▸ REQUIRED ACTION: Count the lines below that contain the word "should", and reply with the number alone.

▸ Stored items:
==============================

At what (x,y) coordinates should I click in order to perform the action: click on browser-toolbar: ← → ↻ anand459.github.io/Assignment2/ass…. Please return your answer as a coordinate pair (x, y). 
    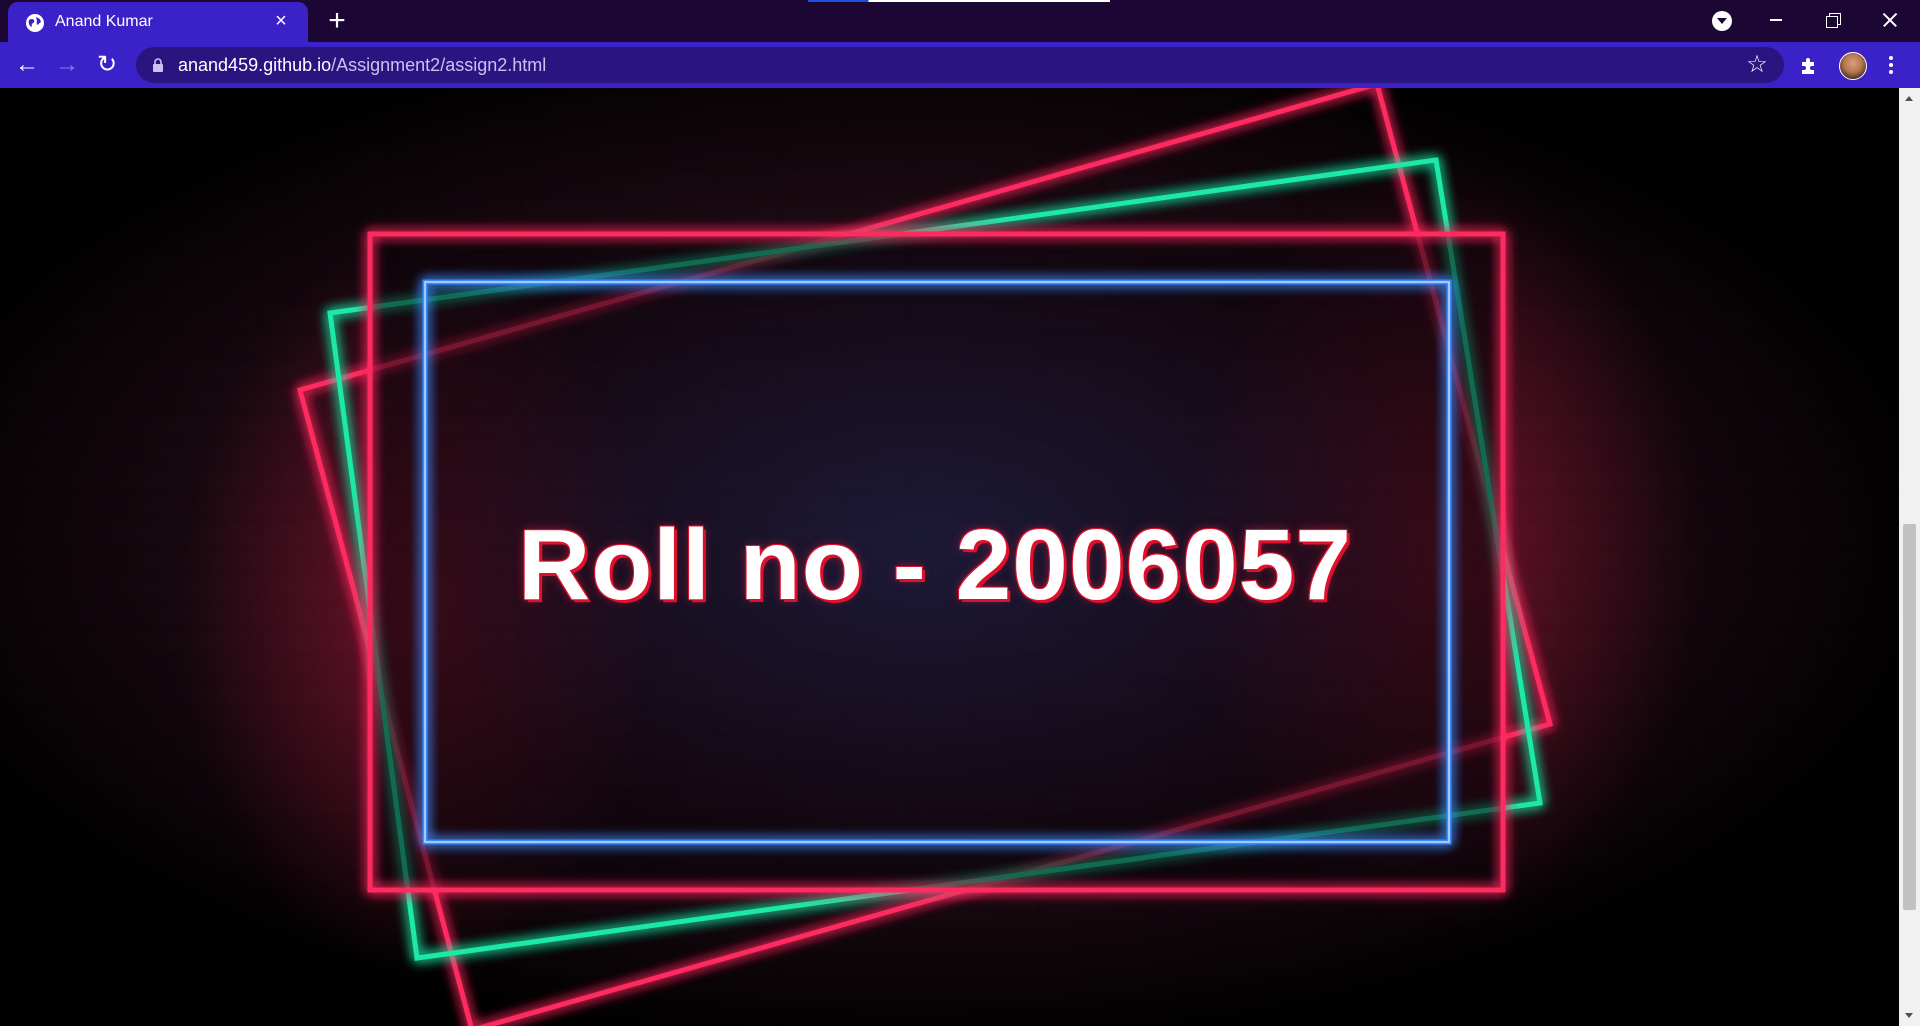
    Looking at the image, I should click on (960, 65).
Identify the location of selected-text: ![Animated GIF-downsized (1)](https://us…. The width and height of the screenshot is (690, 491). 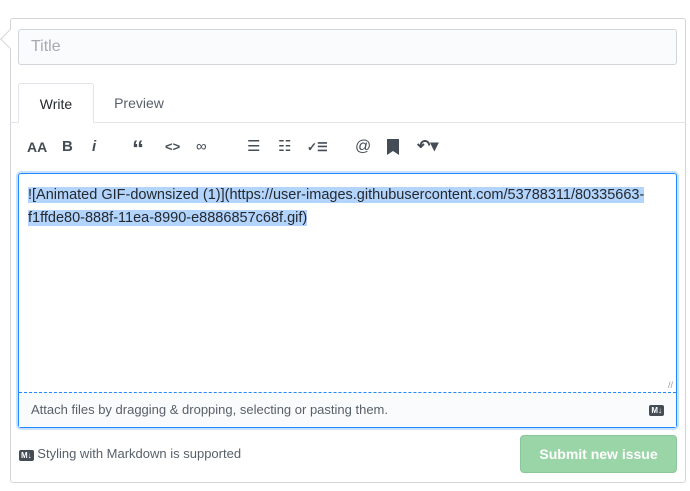
(336, 206).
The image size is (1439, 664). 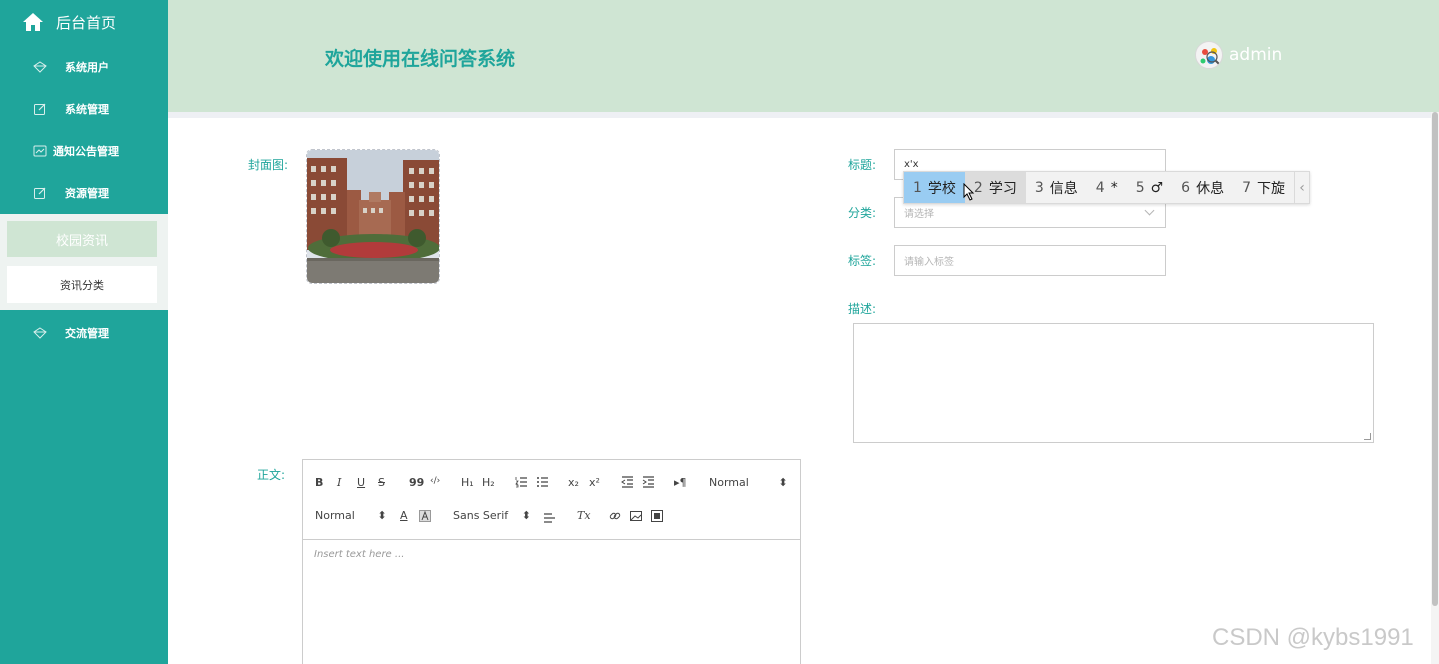 What do you see at coordinates (615, 516) in the screenshot?
I see `link-icon` at bounding box center [615, 516].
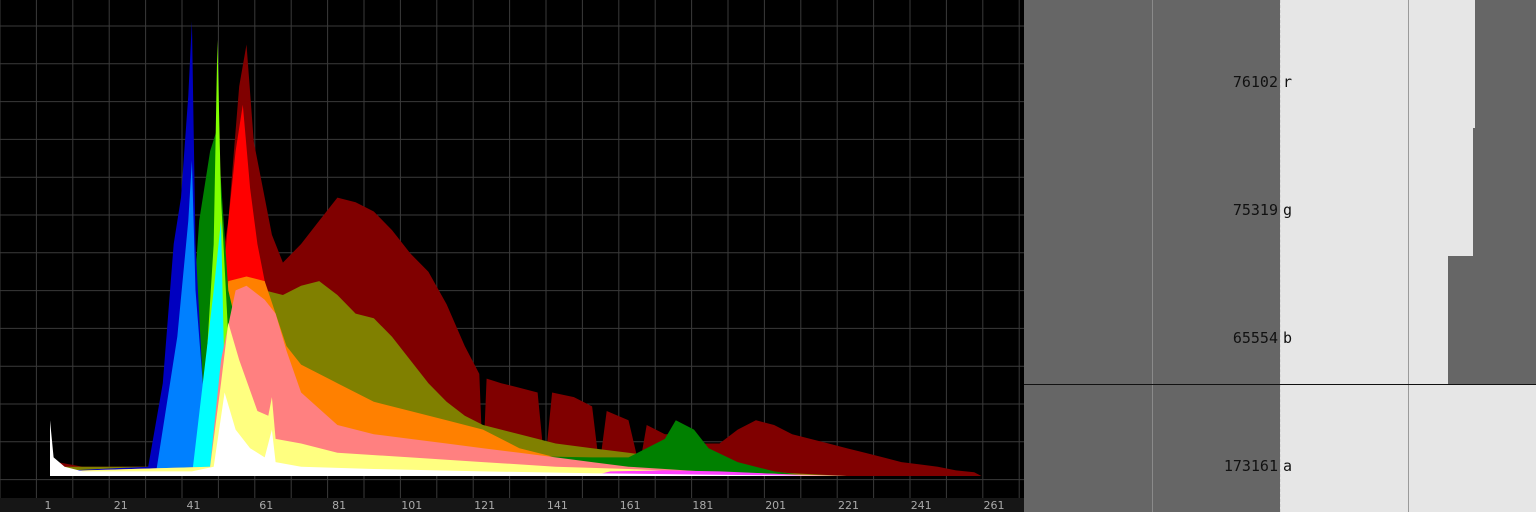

==============================

▸ RESULT FOR THIS EXERCISE: 2